Nella casa di Gainsbourg, rue de Verneuil, vediamo pile di libri, sentiamo parlare di film visti in famiglia, scopriamo la musica suonata grazie ai numerosi dischi impilati dal musicista nel corso della sua carriera. Un ambiente artistico e intellettuale, che ha continuato a ispirare Gainsbourg e a informare il suo rapporto con il mondo.

Nuovo contributo a questa riflessione, Nella discoteca di Serge Gainsbourg è un esplorazione dettagliata dischi, cassette e compact disc che Gainsbourg amava accumulare. Riccamente illustrato in un’edizione accurata, il libro si basa su un’indagine meticolosa che unisce lo studio dell’inventario dei dischi conservati nella sua abitazione, l’osservazione delle fotografie su cui compaiono sullo sfondo vinili o CD e l’analisi dettagliata delle numerose interviste in cui Gainsbourg ha parlato sui suoi musicisti preferiti e sulle sue molteplici influenze.

Grande spettro

Il risultato è una discoteca che dialoga con uno spettro molto ampio di generi musicali che gli autori, Stéphane Girel e Christophe Geudin, presentano in ordine cronologico. Dal periodo 1928-1959, Gainsbourg mantenne Billie Holiday, che elogiò per il suo talento nel dare particolare inflessione alle parole che pensa di poter riprodurre nei suoi giochi con la lingua francese, Miles Davis, con il quale condividerà un pianista, René Urtreger, e Alfred Cortot, secondo lui il più grande decifratore dell’opera di Chopin.

Con il periodo successivo, ci interessano i rapporti di Gainsbourg con la musica cubana, Celia Cruz, e il blues americano, Screamin’Jay Hawkins. Poi venne il rock, i Beatles, i Rolling Stones, Lou Reed, David Bowie, Jimi Hendrix, i gruppi commerciali, Ohio Express, figure dell’anima e il funk, James Brown, Prince o Sade, e il reggae, Bob Marley and the Wailers.

Il libro può anche essere considerato un affascinante documento sull’appropriazione della musica di lingua inglese a Parigi.

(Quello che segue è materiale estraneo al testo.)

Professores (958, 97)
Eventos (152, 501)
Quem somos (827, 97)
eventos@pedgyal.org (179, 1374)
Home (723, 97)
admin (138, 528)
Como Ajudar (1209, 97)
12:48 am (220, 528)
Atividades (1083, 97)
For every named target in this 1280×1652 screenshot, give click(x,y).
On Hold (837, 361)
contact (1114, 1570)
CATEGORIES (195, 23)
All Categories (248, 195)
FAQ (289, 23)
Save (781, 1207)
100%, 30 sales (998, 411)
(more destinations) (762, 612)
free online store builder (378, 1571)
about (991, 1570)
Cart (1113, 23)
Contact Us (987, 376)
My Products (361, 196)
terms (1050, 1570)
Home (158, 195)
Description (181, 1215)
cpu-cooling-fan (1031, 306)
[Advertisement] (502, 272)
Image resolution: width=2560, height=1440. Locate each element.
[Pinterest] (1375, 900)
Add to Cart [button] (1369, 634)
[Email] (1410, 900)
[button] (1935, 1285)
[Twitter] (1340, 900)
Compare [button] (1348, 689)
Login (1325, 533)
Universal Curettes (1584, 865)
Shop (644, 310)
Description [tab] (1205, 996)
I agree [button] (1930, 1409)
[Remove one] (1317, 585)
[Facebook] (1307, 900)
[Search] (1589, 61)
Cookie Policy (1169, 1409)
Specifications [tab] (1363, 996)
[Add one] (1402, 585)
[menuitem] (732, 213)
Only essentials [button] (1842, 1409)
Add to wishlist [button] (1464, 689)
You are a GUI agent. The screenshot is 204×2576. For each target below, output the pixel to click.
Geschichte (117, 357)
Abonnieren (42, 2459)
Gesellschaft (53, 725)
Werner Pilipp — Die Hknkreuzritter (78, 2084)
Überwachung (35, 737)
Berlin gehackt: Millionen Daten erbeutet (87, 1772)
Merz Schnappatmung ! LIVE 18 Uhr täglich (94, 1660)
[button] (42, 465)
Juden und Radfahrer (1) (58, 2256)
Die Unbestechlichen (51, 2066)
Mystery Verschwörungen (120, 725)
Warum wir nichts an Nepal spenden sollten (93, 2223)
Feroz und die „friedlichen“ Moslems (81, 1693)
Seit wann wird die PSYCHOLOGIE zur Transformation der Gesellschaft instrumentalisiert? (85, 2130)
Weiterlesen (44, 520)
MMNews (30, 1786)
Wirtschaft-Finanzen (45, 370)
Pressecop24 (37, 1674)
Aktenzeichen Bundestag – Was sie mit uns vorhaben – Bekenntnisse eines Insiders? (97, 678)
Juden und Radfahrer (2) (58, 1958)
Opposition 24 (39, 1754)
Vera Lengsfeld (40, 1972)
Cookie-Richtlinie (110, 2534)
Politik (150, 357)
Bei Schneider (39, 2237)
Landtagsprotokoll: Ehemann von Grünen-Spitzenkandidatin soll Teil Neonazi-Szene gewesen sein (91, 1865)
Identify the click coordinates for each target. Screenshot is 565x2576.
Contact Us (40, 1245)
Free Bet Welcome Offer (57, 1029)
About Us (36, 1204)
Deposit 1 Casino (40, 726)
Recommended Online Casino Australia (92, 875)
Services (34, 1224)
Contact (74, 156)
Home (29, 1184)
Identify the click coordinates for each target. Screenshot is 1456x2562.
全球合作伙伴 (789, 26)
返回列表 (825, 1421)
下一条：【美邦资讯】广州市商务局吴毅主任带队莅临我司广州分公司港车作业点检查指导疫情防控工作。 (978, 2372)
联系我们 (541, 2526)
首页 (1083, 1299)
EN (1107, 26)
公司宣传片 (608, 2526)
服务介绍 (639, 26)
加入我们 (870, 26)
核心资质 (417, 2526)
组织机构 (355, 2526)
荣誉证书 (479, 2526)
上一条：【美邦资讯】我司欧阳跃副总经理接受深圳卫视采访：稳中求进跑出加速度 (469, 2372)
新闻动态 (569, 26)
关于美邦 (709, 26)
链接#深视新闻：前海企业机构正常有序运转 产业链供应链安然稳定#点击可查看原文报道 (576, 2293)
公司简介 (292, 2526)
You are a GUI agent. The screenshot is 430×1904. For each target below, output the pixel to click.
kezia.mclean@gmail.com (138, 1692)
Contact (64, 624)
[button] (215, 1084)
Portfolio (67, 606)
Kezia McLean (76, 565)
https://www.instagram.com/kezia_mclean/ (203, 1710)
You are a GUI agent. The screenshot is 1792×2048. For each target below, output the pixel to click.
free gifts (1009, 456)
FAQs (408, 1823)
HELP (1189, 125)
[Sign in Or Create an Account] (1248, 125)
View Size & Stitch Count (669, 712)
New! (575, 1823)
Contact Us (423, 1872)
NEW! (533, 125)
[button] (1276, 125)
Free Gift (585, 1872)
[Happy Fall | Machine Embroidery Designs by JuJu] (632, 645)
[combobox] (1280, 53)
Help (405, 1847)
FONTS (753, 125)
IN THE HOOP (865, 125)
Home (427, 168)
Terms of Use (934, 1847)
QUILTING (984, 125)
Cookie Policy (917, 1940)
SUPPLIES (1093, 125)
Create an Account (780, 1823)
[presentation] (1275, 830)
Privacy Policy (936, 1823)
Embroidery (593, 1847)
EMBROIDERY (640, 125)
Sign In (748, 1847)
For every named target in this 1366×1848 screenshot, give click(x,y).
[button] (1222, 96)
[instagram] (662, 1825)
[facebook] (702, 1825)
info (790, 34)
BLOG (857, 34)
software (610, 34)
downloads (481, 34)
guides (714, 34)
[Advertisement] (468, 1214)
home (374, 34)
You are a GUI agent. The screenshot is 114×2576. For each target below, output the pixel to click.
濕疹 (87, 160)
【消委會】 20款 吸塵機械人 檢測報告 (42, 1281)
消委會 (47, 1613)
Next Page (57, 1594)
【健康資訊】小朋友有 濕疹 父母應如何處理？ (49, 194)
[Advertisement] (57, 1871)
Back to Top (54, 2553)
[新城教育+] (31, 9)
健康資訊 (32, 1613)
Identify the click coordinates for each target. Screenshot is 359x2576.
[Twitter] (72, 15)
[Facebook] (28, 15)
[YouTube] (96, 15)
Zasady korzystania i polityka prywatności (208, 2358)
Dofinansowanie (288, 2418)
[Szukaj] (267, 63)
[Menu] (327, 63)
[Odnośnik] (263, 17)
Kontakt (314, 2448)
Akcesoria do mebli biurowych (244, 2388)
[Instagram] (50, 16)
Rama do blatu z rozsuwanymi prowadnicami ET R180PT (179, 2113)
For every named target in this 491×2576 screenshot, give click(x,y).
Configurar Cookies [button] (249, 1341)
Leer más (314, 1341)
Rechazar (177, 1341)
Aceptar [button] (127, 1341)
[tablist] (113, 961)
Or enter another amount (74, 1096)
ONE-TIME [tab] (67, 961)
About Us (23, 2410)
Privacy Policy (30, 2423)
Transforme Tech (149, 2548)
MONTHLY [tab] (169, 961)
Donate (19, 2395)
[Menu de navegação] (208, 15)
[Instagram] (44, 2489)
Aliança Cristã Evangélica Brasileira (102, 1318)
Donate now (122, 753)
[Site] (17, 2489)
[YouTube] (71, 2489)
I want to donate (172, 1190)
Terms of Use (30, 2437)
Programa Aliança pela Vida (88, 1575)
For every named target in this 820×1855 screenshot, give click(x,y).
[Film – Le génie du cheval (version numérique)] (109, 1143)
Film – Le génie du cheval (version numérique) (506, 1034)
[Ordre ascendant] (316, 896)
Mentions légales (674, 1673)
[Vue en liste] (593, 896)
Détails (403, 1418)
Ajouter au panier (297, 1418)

Vera mappa mentale delle influenze di Gainsbourg e del modo in cui queste si manifestarono concretamente nella sua carriera, il libro evoca una serie di prestiti letterali – Miriam Makeba e il suo titolo “Umqokozo” per “Laggiù è naturale” e “Povera Lola”; l’album Tamburi di passione del nigeriano Babatunde Olatunji depredato con “New York-USA”, la “Hungarian Dance No. 4 in F minor” di Johannes Brahms che si trova in “Things Things”, nonché riferimenti inoltre diffondecome quello giovanile di George Gershwin che il piccolo Gainsbourg studiò al pianoforte dall’età di 6 anni.

Pugno jazz

In tutto il testo, Gainsbourg voltare le spalle alla musica francese – con poche eccezioni, tra cui un bel passaggio su Boris Vian – per volgere lo sguardo verso l’America, l’Inghilterra e i Caraibi, dove cercherà riferimenti e collaboratori. In quanto tale, il libro può anche essere considerato un affascinante documento sull’appropriazione della musica di lingua inglese a Parigi. Nella tradizione dell’hard bop, ad esempio, Gainsbourg pone poca enfasi su John Coltrane o Sonny Rollins ma è entusiasta di Jackie McLean.

Ora questo, al di là dei suoi gusti personali, può essere spiegato dal fatto che scoprì la musica di questo sassofonista al Théâtre de Lutèce nel 1962 durante l’esecuzione dell’opera di Jack Gelber, La connessione. Gainsbourg è colpito dalla forza della messa in scena e dalla modernità della musica. Coincidenza della sua esposizione al jazz, ma anche testimonianza di la mania degli intellettuali parigini per le lotte afroamericane, McLean diventerà il suo preferito, colui che lo proietterà in un jazz incisivo che non smetterà mai di ammirare.